(Problem to solve): Wherever "Open" appears in a line of the listing, report that line.

═══ Records for the task

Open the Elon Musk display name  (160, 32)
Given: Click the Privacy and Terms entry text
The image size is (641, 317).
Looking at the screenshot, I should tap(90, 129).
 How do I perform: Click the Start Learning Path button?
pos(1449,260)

══════
═══ Records for the task

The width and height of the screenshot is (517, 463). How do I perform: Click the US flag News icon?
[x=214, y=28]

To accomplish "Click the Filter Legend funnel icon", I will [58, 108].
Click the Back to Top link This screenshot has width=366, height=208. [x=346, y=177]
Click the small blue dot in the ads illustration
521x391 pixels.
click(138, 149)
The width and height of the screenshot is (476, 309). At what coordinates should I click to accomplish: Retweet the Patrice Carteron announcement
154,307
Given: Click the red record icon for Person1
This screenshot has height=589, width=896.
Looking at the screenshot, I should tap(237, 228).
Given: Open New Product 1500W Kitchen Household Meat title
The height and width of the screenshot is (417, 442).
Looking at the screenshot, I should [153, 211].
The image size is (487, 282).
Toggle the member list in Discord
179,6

══════

(Your response):
Open the Elon Musk display name  (160, 32)
Given: Open New Product 1500W Kitchen Household Meat title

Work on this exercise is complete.